Amidst the current deadly pandemic and continued wave of Yellow Vest protests against austerity, Macron has declared his intention to fight “Islamist separatism.” Firstly, warrantless police raids have been carried out following the assassination of Samuel Paty, to “send a message,” according to the Interior Minister Gérald Darmanin. Incidentally, the same minister also called for the dissolution of the Collectif Contre Islamophobie en France (Collective Against Islamophobia in France). In response, CCIF, an organisation that documents instances of Islamophobic hate crimes, instead dissolved itself voluntarily and is moving its activities abroad. Another Muslim non-governmental humanitarian organisation, Barakacity, was also dissolved by Darmanin under the claim that its founder made “hateful” and “antisemitic” posts on his social media account. A claim that he was only able to contest after the dissolution of his organisation. Important to note as well is that despite Macron stating in his interview with Al Jazeera that “in our country, in France, any journalist is free to speak about the French President, the Government, the political majority or minority or indeed the rest of the world,” Macron called into the Financial Times to have an article about him removed. Another article, by Politico Europe, entitled “The dangerous French religion of secularism” was also taken down with no real explanation to its author. The Editor later issued an apology claiming it didn’t meet their “editorial standards.”

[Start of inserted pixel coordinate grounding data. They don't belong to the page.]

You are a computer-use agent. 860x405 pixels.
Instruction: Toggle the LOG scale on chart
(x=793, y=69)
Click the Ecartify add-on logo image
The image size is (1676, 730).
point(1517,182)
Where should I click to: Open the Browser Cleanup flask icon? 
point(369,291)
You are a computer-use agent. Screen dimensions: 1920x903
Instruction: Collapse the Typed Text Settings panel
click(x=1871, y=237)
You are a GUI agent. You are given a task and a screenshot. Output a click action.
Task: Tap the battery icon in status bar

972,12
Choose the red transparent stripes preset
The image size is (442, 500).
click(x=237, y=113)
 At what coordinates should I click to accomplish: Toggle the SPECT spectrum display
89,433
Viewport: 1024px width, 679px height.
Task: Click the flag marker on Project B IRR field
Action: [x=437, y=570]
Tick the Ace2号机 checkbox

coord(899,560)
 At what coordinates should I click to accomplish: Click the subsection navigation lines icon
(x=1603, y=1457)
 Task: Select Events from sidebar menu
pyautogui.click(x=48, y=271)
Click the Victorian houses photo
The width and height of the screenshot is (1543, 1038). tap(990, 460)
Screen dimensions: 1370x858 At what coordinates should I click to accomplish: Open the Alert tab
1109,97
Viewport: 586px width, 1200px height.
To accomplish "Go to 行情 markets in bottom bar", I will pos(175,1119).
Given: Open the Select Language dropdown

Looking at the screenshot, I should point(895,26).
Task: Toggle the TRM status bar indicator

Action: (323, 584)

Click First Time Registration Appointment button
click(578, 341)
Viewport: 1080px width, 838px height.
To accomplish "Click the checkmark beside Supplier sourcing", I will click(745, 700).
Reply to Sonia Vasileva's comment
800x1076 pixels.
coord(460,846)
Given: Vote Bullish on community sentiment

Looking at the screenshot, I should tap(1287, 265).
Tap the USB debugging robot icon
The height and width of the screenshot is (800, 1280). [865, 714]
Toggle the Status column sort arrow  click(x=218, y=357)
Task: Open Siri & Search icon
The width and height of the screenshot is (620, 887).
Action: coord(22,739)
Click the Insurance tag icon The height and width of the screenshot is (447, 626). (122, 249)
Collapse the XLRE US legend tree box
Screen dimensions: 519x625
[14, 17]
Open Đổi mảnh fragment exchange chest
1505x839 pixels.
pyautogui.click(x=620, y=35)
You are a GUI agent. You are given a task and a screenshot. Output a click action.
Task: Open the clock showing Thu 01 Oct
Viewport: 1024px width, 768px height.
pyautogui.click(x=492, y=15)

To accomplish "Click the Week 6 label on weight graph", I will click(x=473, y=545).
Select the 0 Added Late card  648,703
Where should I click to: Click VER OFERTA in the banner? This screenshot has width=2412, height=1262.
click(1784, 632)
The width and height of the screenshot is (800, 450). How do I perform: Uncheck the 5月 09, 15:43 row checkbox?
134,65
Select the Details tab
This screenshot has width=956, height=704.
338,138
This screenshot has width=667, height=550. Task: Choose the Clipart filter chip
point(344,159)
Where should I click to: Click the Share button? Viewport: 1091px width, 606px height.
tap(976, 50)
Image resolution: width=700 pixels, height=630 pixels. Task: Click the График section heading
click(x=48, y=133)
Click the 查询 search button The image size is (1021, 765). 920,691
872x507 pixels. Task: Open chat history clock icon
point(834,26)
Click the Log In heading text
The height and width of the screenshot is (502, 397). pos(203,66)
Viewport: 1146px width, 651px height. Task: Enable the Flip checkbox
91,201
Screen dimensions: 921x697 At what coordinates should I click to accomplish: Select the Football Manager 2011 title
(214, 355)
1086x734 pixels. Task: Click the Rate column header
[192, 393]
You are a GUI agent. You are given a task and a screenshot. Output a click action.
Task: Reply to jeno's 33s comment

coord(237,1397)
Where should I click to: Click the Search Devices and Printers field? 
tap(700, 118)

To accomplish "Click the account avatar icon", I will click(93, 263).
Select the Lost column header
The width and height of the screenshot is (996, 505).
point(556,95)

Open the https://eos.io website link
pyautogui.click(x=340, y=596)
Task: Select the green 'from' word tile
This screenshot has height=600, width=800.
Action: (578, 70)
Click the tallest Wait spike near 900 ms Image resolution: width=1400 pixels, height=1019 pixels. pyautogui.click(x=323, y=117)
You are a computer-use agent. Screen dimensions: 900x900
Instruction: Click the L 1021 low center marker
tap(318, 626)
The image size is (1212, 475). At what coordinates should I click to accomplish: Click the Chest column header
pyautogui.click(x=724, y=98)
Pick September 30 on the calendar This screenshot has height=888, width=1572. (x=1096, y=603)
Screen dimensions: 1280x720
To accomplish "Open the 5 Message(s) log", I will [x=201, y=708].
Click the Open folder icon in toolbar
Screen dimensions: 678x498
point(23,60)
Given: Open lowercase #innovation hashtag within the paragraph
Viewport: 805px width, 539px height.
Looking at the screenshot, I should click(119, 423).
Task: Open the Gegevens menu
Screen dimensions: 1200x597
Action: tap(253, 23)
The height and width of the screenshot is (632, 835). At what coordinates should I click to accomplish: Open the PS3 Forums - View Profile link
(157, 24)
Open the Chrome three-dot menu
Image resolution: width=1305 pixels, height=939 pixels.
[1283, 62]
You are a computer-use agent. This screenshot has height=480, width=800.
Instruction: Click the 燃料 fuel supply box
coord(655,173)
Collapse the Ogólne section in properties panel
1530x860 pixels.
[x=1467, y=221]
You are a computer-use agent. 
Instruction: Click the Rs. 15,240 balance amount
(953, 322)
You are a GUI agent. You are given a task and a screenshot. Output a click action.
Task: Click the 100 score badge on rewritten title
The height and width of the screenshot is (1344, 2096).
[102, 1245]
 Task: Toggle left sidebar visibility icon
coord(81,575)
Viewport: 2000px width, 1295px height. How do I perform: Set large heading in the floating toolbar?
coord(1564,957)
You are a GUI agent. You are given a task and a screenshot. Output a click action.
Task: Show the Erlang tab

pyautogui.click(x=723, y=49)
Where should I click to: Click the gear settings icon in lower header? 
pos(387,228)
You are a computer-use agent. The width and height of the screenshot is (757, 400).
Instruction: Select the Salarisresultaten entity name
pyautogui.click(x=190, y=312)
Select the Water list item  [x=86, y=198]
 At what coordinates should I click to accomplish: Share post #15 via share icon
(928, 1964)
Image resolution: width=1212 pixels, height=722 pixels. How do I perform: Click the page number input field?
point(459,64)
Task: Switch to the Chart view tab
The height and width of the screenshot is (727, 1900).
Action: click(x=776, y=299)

Over the past few weeks, France has attempted to introduce further laws that threaten the safety of its population and severely restrict its human rights and safety. Laws that one could argue could potentially impact its whole population, but especially discriminate against its minority populations, including its Muslim one. The first one, entitled Loi de Sécurité Globale (Global Security Bill), would prohibit the filming or photographing of police unless all identifying features are blurred. If caught breaking this law, violators risk a fine of up to 45,000 euros and one year in prison. This includes anyone, even journalists fulfilling their duties. This law has been condemned by various groups, including Amnesty International and the Paris-based group, Defender of Rights.

A newer law that is being brought to the French Assemblée Nationale (National Assembly) proposes setting up internment camps for French citizens accused of “radicalisation”. Though not mentioned directly in the title, the “radicalisation” it seems to aim to tackle is that of “Islamist radicalisation.” This is stated in its preamble : “While Islamist terrorism has claimed nearly 250 victims in France in just 5 years, the authorities are slow to measure the extent of this phenomenon.” What is also important to note is that no definition has been given for what constitutes someone who has been “radicalised”.

Looking to the future, one thing seems certain, if these two laws mentioned above pass, it could pave the way for even worse legislation, all done in the fight to uphold both laïcité and tackle “Islamist separatism.” Taking into account France’s record with its Muslim population even just over the past century, we can’t entirely dismiss fears that the situation could dramatically worsen.